ACTIVITY
Set out exactly, and only, the lines running from the one containing "Given: Open the hamburger menu" to the bottom of the listing below; pictures stay out.
----
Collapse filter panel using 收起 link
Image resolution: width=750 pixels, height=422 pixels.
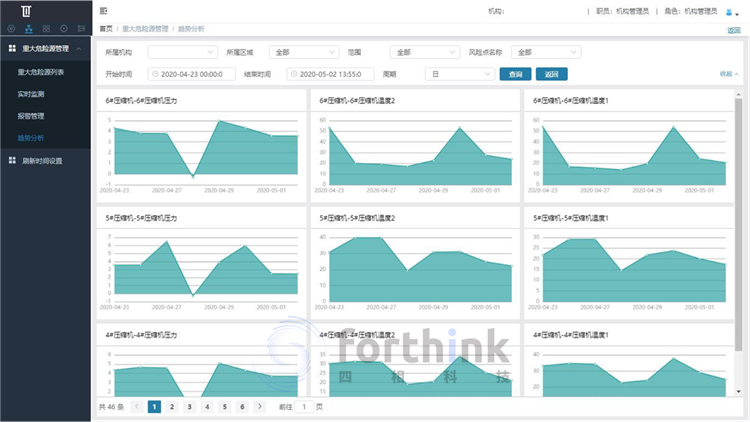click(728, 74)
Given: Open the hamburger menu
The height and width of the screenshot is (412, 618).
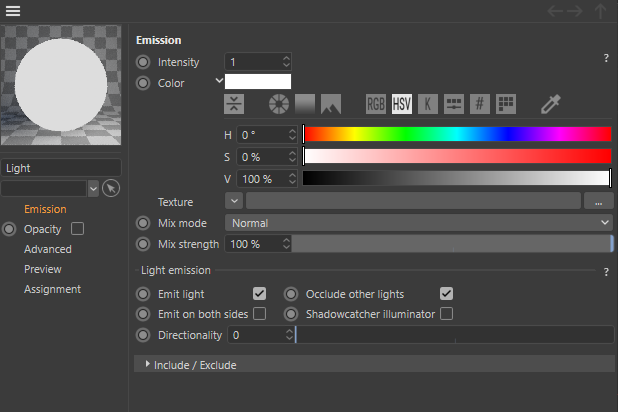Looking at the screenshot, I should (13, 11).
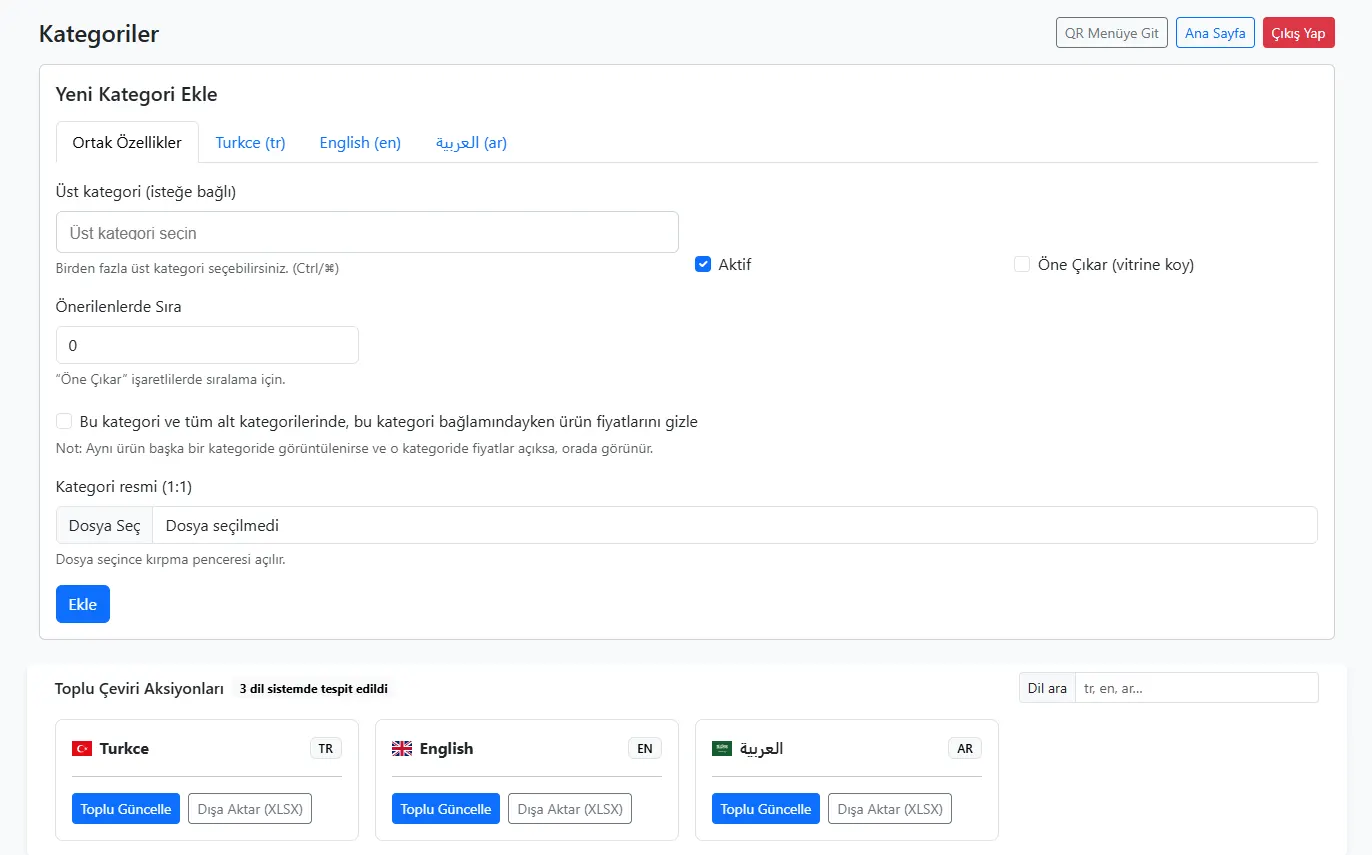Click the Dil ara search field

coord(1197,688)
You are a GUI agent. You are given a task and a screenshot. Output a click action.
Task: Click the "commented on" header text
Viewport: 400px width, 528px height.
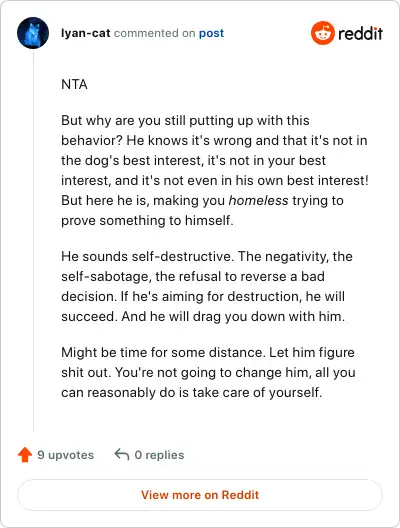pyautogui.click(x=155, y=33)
----
FINISHED TASK
Given: Open the hamburger menu
The height and width of the screenshot is (412, 618).
Looking at the screenshot, I should (13, 11).
Click the Dil ara search field

coord(1197,688)
You are a GUI agent. You are given a task and a screenshot. Output a click action.
Task: Click the "commented on" header text
Viewport: 400px width, 528px height.
pyautogui.click(x=155, y=33)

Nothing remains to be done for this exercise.